Regarding the third objection, namely the lack of authenticity of the proffered audio, Claimant asserts that there is no ICSID rule of "minimally acceptable evidence"", admissibility being in the Tribunal’s discretion. Respondent replies that a fundamental rule of procedure requires that where authenticity of evidence is challenged, authenticity should be proven by the production by the party offering the evidence of the original or a duly certified copy of the documents relied upon. No original of the audio was submitted in this case. Nowhere in the respective reports does either of Claimant’s experts conclude that the proffered audio is authentic or "genuine". Contrary to Claimant’s assertion that its experts "confirms that the recording has no digital editing", Mr. Groninger has merely observed that "he found no evidence of digital editing", misleadingly since absence of evidence of digital editing does not mean that digital edits did not occur.
According to Professor Broeders, one of Respondent’s experts, the fact that no indications of editing are found cannot be taken to imply that none has taken place, as acknowledged also by Professor French, one of Claimant’s experts. In a sworn statement before the International Criminal Tribunal for the former Yugoslavia (ICTY), Professor French asserted that "it would be possible to produce an edited recording which has defied forensic detection". Therefore, the authenticity of the digital copy of the proffered audio is not influenced by the absence of evidence of editing. On his part, Mr. Groninger, another expert for Claimant, concedes that the beginning and ending of the audio were removed. According to Respondent, this fact alone shows that the audio file was intentionally altered and for that reason cannot be accepted as evidence.
::::::::::
**Tasks:**
1) Do these statements agree with the passage on the disputed audio? For each, answer yes or no and quote the deciding words of the passage. (a) An original of the audio was submitted in the case. (b) Mr. Groninger concedes that the beginning and ending of the audio were removed. (c) Professor Broeders is one of Claimant's experts.
2) Please carry the passage on the disputed audio forward from its last sentence.

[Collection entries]
::::::::::
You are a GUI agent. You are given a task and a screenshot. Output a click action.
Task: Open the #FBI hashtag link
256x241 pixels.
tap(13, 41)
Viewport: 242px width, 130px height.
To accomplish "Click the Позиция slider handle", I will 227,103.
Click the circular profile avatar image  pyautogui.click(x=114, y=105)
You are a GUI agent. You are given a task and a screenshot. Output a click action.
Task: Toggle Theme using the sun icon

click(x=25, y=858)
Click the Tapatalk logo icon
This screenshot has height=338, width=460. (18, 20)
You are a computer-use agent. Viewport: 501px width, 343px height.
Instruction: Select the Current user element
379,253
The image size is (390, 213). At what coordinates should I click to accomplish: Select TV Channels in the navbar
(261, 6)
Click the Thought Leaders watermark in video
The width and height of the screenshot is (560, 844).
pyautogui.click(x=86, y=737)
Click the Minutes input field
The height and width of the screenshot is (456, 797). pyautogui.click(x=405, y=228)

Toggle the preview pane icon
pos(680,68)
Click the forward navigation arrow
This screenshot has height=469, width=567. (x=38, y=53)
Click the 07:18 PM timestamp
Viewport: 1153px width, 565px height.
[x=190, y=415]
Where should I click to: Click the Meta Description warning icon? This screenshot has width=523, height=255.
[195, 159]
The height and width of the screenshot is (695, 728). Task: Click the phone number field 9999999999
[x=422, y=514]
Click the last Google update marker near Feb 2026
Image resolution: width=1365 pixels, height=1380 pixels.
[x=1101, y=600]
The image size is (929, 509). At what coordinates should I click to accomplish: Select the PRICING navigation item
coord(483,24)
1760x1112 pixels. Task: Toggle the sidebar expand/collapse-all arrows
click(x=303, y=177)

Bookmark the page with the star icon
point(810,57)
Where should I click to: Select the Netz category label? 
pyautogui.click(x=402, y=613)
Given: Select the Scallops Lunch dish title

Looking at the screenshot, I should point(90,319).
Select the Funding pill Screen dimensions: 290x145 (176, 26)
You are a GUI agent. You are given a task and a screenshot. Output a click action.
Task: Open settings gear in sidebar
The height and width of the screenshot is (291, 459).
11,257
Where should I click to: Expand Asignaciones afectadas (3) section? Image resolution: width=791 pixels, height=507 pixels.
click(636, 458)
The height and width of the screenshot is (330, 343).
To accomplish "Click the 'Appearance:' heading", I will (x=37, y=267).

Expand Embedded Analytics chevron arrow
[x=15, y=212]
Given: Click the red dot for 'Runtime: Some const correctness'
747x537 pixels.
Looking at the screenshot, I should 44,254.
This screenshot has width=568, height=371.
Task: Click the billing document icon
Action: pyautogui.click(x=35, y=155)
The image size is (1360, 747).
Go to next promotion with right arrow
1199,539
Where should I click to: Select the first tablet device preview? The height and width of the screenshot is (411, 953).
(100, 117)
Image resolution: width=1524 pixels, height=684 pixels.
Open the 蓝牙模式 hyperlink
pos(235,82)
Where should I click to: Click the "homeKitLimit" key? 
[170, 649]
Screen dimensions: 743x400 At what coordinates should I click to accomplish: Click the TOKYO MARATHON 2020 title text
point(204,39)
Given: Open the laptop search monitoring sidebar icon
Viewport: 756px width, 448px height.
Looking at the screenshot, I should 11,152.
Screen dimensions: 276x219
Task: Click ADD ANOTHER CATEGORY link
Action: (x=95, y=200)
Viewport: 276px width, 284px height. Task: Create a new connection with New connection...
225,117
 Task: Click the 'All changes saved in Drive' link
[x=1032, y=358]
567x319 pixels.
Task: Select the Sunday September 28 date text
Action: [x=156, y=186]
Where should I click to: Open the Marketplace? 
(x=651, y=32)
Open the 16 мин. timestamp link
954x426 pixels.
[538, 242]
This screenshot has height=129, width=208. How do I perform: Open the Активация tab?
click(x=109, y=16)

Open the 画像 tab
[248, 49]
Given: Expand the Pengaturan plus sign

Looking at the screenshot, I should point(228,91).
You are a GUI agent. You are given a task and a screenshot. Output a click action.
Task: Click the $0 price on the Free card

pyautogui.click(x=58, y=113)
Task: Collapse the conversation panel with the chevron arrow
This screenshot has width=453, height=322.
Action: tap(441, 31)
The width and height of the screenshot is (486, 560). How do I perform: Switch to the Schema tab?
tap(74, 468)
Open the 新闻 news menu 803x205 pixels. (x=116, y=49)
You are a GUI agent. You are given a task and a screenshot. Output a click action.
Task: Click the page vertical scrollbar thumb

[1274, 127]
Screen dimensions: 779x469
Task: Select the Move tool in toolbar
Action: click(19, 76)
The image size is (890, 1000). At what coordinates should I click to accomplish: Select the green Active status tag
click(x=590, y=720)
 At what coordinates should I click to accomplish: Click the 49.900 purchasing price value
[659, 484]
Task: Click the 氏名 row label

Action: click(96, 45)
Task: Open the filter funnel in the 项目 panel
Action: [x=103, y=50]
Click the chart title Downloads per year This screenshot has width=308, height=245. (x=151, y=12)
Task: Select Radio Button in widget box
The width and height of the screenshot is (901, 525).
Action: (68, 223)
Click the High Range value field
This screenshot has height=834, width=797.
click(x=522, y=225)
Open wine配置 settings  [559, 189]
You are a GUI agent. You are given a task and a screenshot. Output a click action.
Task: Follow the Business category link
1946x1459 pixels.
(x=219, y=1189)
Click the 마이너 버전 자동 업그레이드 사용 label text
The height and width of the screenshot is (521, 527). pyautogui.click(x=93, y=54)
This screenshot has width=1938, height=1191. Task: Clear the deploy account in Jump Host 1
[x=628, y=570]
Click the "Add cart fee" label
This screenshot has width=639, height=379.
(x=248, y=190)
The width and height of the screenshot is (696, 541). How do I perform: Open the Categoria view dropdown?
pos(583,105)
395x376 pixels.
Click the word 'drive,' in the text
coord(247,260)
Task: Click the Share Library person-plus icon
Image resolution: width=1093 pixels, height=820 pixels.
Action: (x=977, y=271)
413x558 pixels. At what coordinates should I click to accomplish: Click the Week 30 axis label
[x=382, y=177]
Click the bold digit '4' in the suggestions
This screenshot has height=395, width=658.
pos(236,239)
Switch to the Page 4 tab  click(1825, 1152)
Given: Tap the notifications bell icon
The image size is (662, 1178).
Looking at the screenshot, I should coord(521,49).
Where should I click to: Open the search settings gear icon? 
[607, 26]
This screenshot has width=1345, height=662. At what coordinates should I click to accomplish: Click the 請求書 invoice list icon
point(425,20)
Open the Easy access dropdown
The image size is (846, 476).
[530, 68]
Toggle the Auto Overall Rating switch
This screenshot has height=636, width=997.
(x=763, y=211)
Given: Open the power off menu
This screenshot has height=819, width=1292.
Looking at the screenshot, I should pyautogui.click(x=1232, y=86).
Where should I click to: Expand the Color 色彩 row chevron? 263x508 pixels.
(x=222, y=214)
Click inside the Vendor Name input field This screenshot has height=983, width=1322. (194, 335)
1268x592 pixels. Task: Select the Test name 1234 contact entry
::::::::::
**Answer set:**
1)
(a) No: "No original of the audio was submitted in this case."
(b) Yes: "Mr. Groninger, another expert for Claimant, concedes that the beginning and ending of the audio were removed."
(c) No: "According to Professor Broeders, one of Respondent’s experts"

2)
According to Respondent, and as shown by Professor Broeders, Professor French’s methodology for conducting speaker comparison analysis is flawed in several respects, including his need to resort to Mrs. Flavia Kenyon, a native Romanian speaker linguist, as he does not personally speak Romanian. In any case, voice identification or comparison is not a substitute for proper authentication of an audio recording, Likewise, Professor French’s remark on the "coherence and continuity’" of certain portions of the audio is equally flawed and irrelevant since he reviewed only 20 sections on the recording. This type of assessment is not a substitute for a proper determination of authenticity.
The audio file is in any case heavily manipulated. In addition to the intentional deletions of the beginning and end of the conversation, as acknowledged by Claimant’s audio expert, Mr. Groninger, the audio contains at least 20 discontinuances (i.e., starts and stops in the recording) falsely attributed by Mr. Groninger to the operation of a voice activated recorder. Thus, the proffered audio is not a continuous recording of a conversation that occurred between Mr. Katz and Ms. Iacob but rather has been significantly manipulated. In his e-mail of October 20, 2001 (the authenticity of which Respondent contests) Mr. Katz contends that he met with Ms. Iacob for about 90 minutes. If so, at least two-thirds of the conversation has been omitted from the audio file.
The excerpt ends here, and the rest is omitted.